Above is an image of a $10 National Bank of Kennett Square bill issued April 26, 1921, with T. E. Marshall’s handwritten signature as president. Images of $10 and $20 National Currency bills (below) with T. Clarence Marshall’s lithograph-printed signatures show the bank’s name change to National Bank and Trust Company of Kennett Square. Over the 55-year life of the national currency program, National Bank of Kennett Square issued nearly $2.7 million in 15 different types and denominations of national currency. It is estimated that due to the higher-value denominations issued in later years, when TE and TC Marshall were presidents, that more than half the dollar value of $2.7 million total issued in National Currency by Kennett Bank displays a Marshall signature!!
AUTOMOTIVE BODY DESIGNS
We recently ran across an image that called our attention to 21st-century automotive body designs. If one examines 23 current brands of automobiles offered to the American driver, and we imagine equivalent models all painted in light gray, there’s not really a lot of diversity in basic appearance, as the image to the right attests. Images of individual vehicles for the composite image were digitally “painted” light gray as the color is not offered by all manufacturers.

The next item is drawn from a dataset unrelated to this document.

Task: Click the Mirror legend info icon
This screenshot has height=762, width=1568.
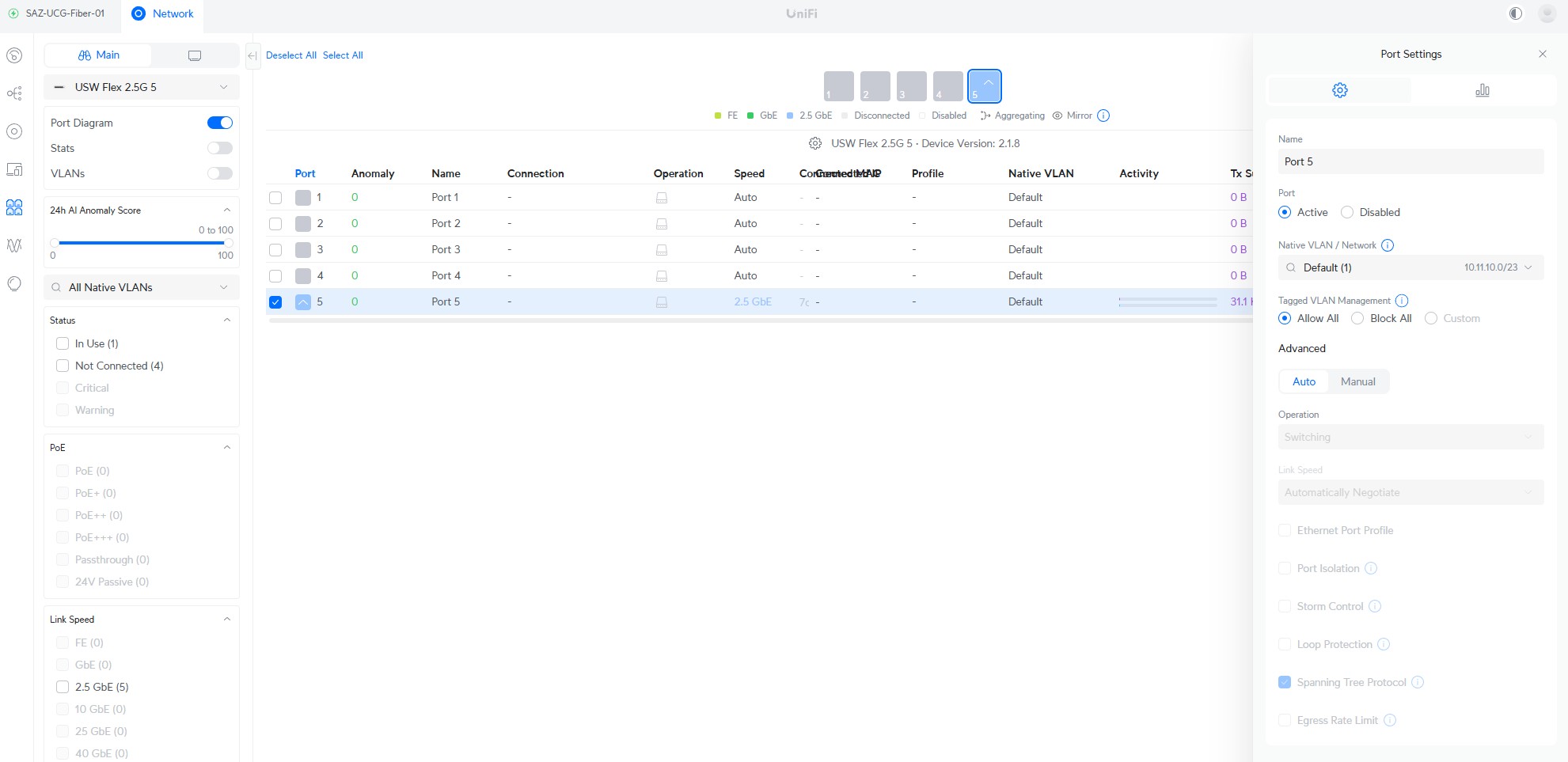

According to Kit Foster’s The Stanley Steamer: America’s Legendary Steam Car, in April 1898 the Stanley twins contracted Currier Cameron Company to construct the wooden bodies that were then sent to the Shields Carriage Company for lacquer application and finishing. Both businesses were located in Amesbury, Massachusetts, and shared common organizational roots. Locomobile assembled their cars in Watertown, which required the finished bodies to be shipped in boxcars by rail between the two cities.